[Saved data entries]
[Start of section]

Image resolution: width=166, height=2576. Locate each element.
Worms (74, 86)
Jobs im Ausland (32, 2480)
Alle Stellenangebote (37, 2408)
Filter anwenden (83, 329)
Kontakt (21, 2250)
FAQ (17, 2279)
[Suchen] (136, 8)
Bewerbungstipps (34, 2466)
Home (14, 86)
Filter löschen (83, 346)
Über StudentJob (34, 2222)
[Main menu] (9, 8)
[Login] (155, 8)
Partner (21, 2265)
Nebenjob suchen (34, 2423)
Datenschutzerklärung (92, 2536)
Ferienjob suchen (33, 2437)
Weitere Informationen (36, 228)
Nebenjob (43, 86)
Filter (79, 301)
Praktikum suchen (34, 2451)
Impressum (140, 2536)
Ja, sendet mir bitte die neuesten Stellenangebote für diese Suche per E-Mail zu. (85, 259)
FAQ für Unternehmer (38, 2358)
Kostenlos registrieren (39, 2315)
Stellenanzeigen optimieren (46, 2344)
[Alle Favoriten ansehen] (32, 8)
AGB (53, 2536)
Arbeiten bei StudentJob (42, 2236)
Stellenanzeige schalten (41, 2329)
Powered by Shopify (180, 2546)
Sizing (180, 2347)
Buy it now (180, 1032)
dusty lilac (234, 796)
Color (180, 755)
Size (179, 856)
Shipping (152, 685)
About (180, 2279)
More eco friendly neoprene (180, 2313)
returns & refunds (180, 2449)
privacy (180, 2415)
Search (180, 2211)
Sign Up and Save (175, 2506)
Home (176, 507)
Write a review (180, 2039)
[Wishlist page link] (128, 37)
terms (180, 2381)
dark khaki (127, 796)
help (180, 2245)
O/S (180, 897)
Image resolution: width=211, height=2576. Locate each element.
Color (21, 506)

[End of section]

— Required action —
From the data above, output exactly the lines between the one containing "Home (14, 86)" and the one containing "Size (179, 856)", counting both of them.

— Written solution —
Home (14, 86)
Filter löschen (83, 346)
Über StudentJob (34, 2222)
[Main menu] (9, 8)
[Login] (155, 8)
Partner (21, 2265)
Nebenjob suchen (34, 2423)
Datenschutzerklärung (92, 2536)
Ferienjob suchen (33, 2437)
Weitere Informationen (36, 228)
Nebenjob (43, 86)
Filter (79, 301)
Praktikum suchen (34, 2451)
Impressum (140, 2536)
Ja, sendet mir bitte die neuesten Stellenangebote für diese Suche per E-Mail zu. (85, 259)
FAQ für Unternehmer (38, 2358)
Kostenlos registrieren (39, 2315)
Stellenanzeigen optimieren (46, 2344)
[Alle Favoriten ansehen] (32, 8)
AGB (53, 2536)
Arbeiten bei StudentJob (42, 2236)
Stellenanzeige schalten (41, 2329)
Powered by Shopify (180, 2546)
Sizing (180, 2347)
Buy it now (180, 1032)
dusty lilac (234, 796)
Color (180, 755)
Size (179, 856)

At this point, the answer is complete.